Marie-Madeleine didn’t care what had prompted the Lysander’s return. All that mattered was that Faye was back. In the previous seventeen months, he had flown three times from London to France aboard a Lysander; each time, the aircraft had had to return. For Marie-Madeleine, this third return was confirmation that her premonition was right. Pleading with Faye to stay, she argued that the plane was refusing to take him back and that he should heed its warning.
He would not reconsider. Two nights later, the Lysander, with Faye and Rodriguez on board, took off again. Marie-Madeleine watche
d Faye go with the “absolute conviction” that she would never see him again. After their wrenching farewell, she helped Barbara change the sheets on the beds that her lieutenants had vacated. Then, as Barbara remembered it, the two women sat talking for hours, with Marie-Madeleine opening up to Barbara in a way she had never done before. Among other things, she confided that Faye was her fiancé.
Shortly before 3 A.M., the phone rang. “Tea for our new guests,” Bertram told his wife. Faye and Rodriguez had landed in France, and MacMahon and Koenigswerther were on the return flight. When they walked in a few minutes later, Marie-Madeleine embraced MacMahon, then asked him how the landing had gone. Very badly, he replied. Even before he and Koenigswerther had arrived at the landing field, he’d had misgivings about the area. His father had fought in a bloody battle there during World War I and later had told his son that it was “cursed ground.” The situation was made worse, MacMahon added, by the confused and disorderly scene at the landing ground. With the exception of Pierre Dallas, the members of the reception team were all new. He also thought there were far too many people milling around on the field before the Lysander arrived.

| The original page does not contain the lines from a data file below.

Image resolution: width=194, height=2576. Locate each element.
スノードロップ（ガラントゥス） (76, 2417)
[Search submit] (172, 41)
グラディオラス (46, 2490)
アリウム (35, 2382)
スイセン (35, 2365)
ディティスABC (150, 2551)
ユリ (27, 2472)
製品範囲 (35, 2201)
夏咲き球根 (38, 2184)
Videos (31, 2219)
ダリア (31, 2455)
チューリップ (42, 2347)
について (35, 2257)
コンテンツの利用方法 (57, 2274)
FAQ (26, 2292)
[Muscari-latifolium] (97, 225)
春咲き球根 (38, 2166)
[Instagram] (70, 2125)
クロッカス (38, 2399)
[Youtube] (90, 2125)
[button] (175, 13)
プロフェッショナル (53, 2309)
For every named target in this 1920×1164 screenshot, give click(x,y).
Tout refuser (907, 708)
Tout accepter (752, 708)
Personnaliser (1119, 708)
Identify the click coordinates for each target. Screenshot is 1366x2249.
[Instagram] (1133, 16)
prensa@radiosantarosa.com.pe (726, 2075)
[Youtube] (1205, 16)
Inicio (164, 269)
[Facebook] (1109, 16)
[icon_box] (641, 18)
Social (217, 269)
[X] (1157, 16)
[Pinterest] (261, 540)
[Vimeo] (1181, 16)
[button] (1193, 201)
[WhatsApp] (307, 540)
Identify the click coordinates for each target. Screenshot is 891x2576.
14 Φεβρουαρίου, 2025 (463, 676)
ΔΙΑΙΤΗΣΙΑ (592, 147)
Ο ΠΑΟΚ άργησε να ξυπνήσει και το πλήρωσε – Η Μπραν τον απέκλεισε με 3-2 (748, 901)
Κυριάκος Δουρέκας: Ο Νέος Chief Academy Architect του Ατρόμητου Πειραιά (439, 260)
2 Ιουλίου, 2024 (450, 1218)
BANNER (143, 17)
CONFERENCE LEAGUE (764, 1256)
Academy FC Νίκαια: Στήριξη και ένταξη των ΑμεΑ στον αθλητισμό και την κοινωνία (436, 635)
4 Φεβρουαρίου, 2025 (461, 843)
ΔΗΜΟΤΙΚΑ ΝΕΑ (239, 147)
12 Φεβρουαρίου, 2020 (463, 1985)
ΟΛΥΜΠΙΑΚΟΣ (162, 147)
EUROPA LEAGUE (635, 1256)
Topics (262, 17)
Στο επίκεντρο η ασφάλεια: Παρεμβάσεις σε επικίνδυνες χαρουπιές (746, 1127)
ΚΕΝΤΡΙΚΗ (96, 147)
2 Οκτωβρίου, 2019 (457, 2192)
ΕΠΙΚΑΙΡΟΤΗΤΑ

After Faye had jumped out of the plane, MacMahon had only enough time to embrace him and whisper in his ear to get out of there as soon as he could. Koenigswerther echoed MacMahon, telling Marie-Madeleine that the scene was chaotic on the ground and that he had the feeling they were being watched.
Marie-Madeleine struggled to keep her emotions under control. All she could think of was Rodriguez’s next transmission from Paris, scheduled for one o’clock that afternoon. Its purpose was to let her know that he and Faye were safe.
* * *
—
LATE THE PREVIOUS NIGHT, as Rodriguez removed his bags from the Lysander, he overheard MacMahon’s whispered message to Faye. Already uneasy about returning to France, Rodriguez became even more anxious, not only because of MacMahon’s warning but also because of the sight of unfamiliar faces in the crowd at the landing site.